The ride to the Monroe trail’s tourist facilitation centre, although bumpy, was breathtaking. Coming out of the dense pine forests, we headed towards a ridge where on our left was the picturesque Siran Valley. On the right was the marvel of the Kaghan Valley. Soon, we were passing through ridge saddles and could simultaneously view the expanse of both valleys, basking in the glory of the glowing sun.
The ridge — a long, narrow hilltop or mountain range — defined the watersheds for the Siran and Kunhar rivers, and also served as forest boundaries between Siran and Kaghan, the former on the left and the latter on the right.
What previously seemed a long drive now seemed short. Almost two hours later, we arrived at our destination.
The tourist facilitation centre of the Monroe trail was still only semi-functional as the season was just starting. The facility, which was established a couple of years back with a lot of fanfare, seemed to have now dried up, with the infrastructure incomplete and staff unpaid. There were some tents, sleeping bags and other gear procured for the project but with no further funds, the investment was a risk.
Currently, the centre is run by Ghulam Rabbani — its only guard/ caretaker — and his family, who served us a hearty breakfast. The trek could very well begin from the facility, but we decided to instead save some time and take jeeps to Suran, a plateau further 30 minutes on the trail and the end for four-wheelers.
Disclaimer: Please do not try to drive yourself beyond the Pakistan Forest Institute as the trek is tricky. Also, why risk your life when there are good local options available?
A history lesson
Before we divulge into the much-anticipated trek, here’s a little history of the little-known Monroe trail.
The 66-kilometre-long trail dates back to 1900. A. V. Monroe, a forest conservator, in British India was the man behind it. The idea was to establish a horse trail from Kund to Kamal Bun near Khanian in Naran valley, traversing the ridge between Siran and Kaghan valleys.
The project spanned over five years (1900-1905) and envisaged regular forest rest houses on the route alongside the wide horse trail. Situated around eight miles from each other, the facilities were planned for a day walk or horse ride, leaving time for inspection of the surrounding jungles.
They included Kund Bungla, Shaheed Pani, Nadi Bangla, Sharan and Kamal Bun rest houses — all roughly a five- to six-hour trek from each other. Unfortunately, Kund Bangla and Shaheed Pani became victims of the 2005 earthquake and were subsequently replaced by incomplete infrastructure. These structures, however, were provided with solar lights under the sustainable forest project, which means that you would always find a forest guard there and a good camping ground.
The Nadi Bangla rest house, to some extent, is also nourished under the same project, but the facility in Sharan is newly constructed and surrounded by tourism department camping pods and grounds. The last rest house on the trail, Kamal Bun, is also functional with basic amenities.

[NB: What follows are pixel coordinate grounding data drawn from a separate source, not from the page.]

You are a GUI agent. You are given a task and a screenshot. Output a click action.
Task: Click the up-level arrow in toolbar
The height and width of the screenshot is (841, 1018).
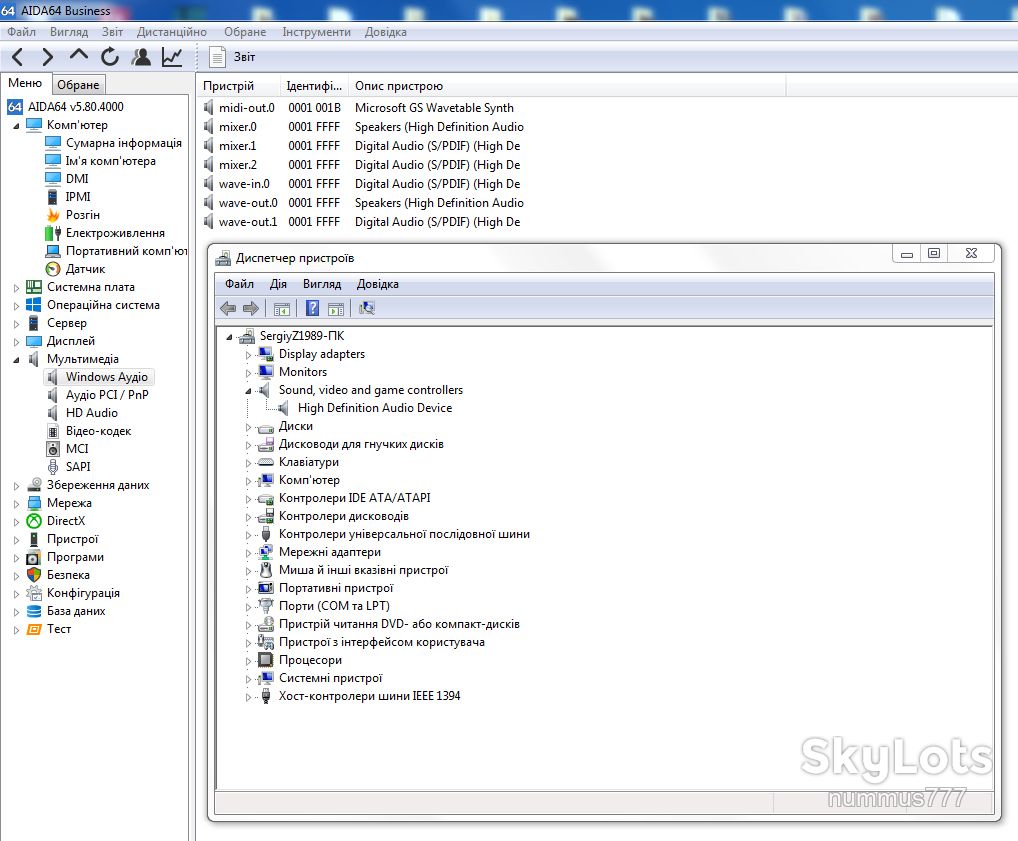click(79, 56)
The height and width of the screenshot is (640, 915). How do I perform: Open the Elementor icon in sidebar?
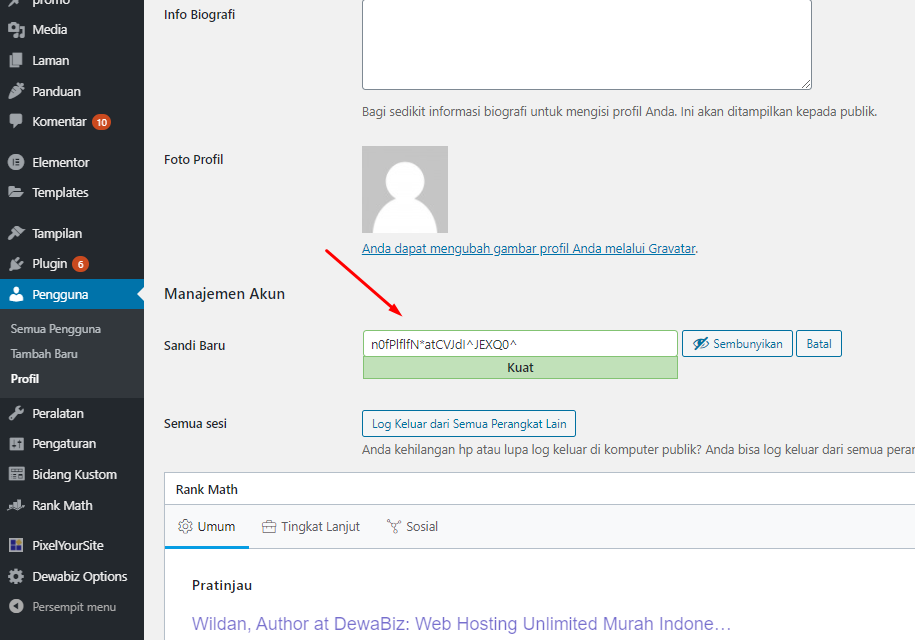tap(16, 162)
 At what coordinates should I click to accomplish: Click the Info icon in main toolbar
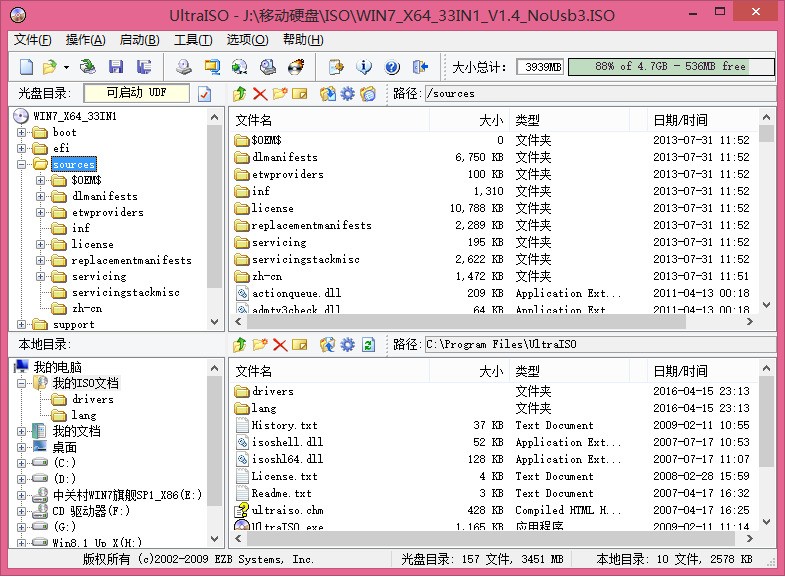click(364, 67)
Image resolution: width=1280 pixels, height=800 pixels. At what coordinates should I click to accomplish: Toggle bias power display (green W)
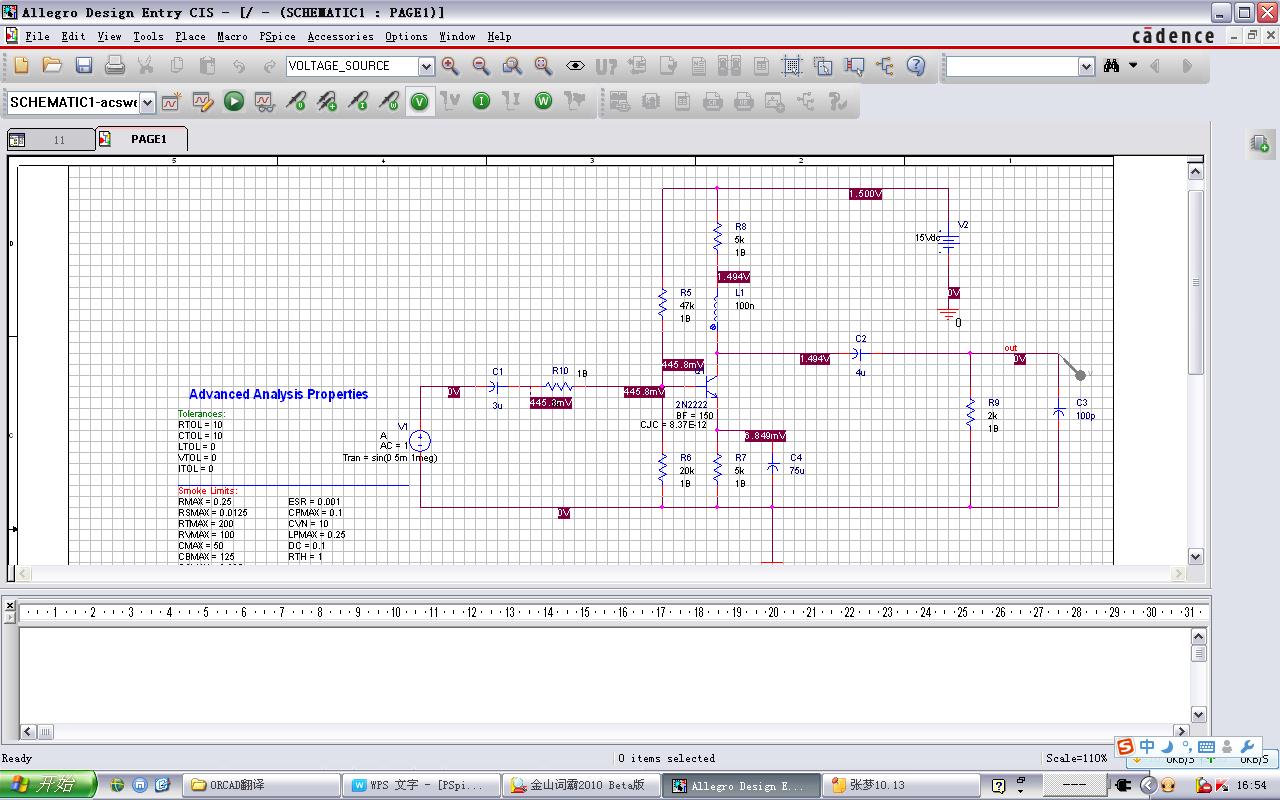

Except for Shaheed Pani, all of the facilities are connected to the main road through jeep treks; Kund and Nadi Bangla to Balakot, Sharan to Paras and Kamal Bun rest house to Khanian near Naran.
Alternative universe
Enough of the history and back to the trek now.
The jeep first took us to what was once the Kund Bungla, which boasts a strategic location with a commanding view of Balakot and its verdant lawns. One can’t help but wish someone had tried to restore the rest house to its original glory, but then heritage has never been our best suit.

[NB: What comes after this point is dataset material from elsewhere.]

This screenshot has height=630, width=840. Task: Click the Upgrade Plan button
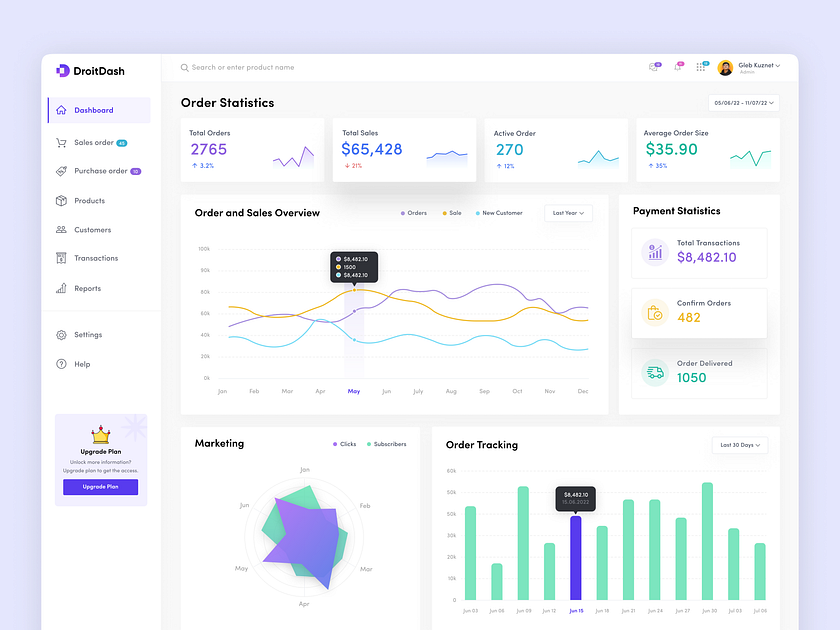tap(100, 486)

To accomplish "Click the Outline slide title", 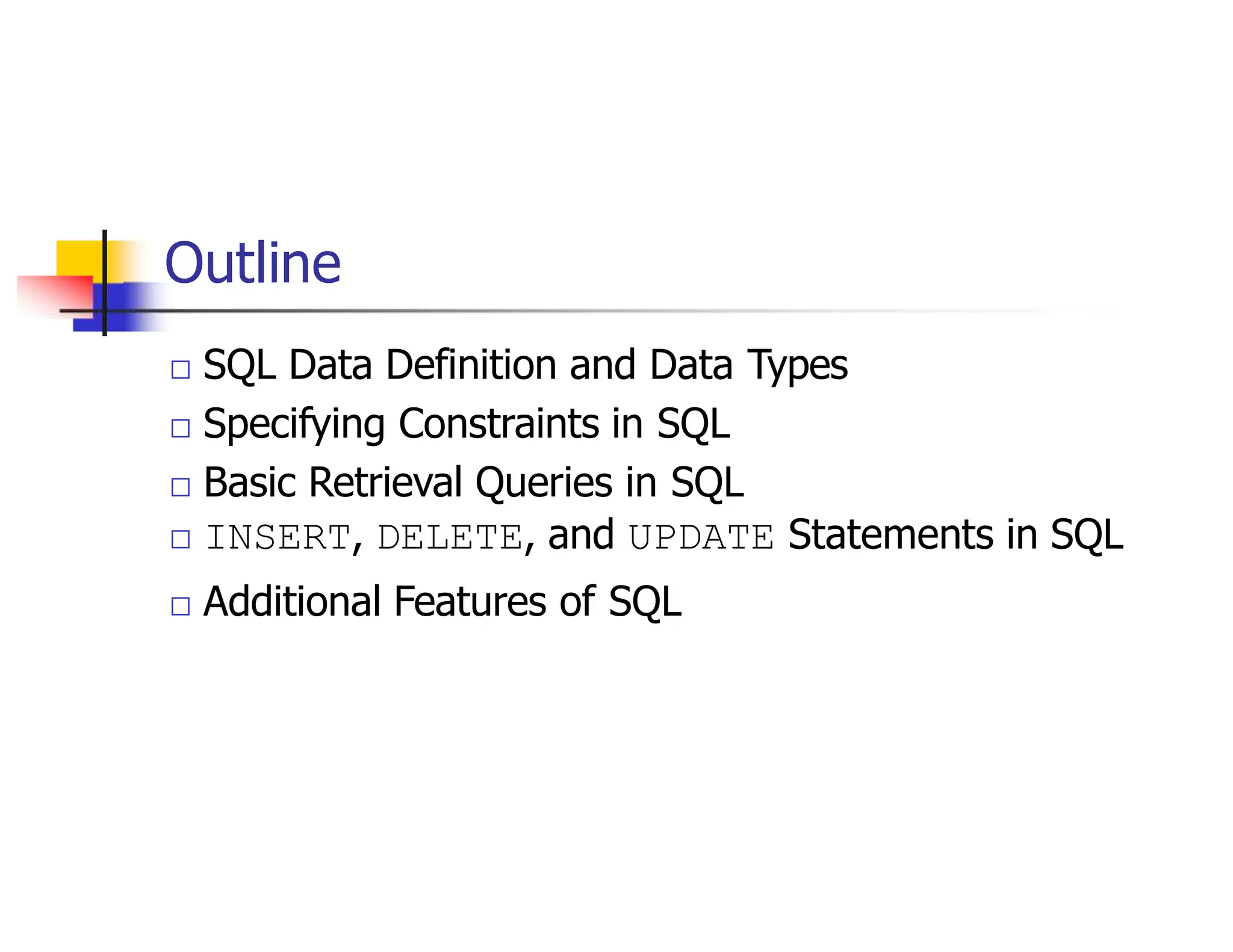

The good old forest guard offered us tea, but we had miles to go before finally retiring for the day and hence the trek continued. In about 20 minutes, after crossing a few shepherd’s summer settlements, we reached the Surraan plateau, where we reunited with the ponies carrying our camping gear.
The plan for the day was to trek straight to the Nadi Bangla and spend the night there. After hours of traversing through the forests, we were soon able to differentiate Chir trees from Kel and Diyar. We marched along a 40-45km-long pipeline, responsible for bringing fresh water from Musa ka Musalla — Siran Valley’s second-highest peak — down to the villages.
The uphill trek, although moderate when it comes to difficulty and gradient, leads you to an alternative universe, away from the noise. Here, you are greeted by winds whistling through tall pines and the chirping of the birds nestled on them. The silver snake-like Siran and Kunhar rivers serve to be perfect companions, never once leaving your side.
Mostly on your own throughout the journey, forest guards and ponymen sometimes make a special appearance. Interestingly, the forest guards were all young with degrees in international relations or journalism from Hazara University.
In about three hours, the forest guard of Shaheed Pani joined us. Together, all of us charged towards Nadi Bangla, which was still four hours away, with the aim to arrive at our destination before sundown.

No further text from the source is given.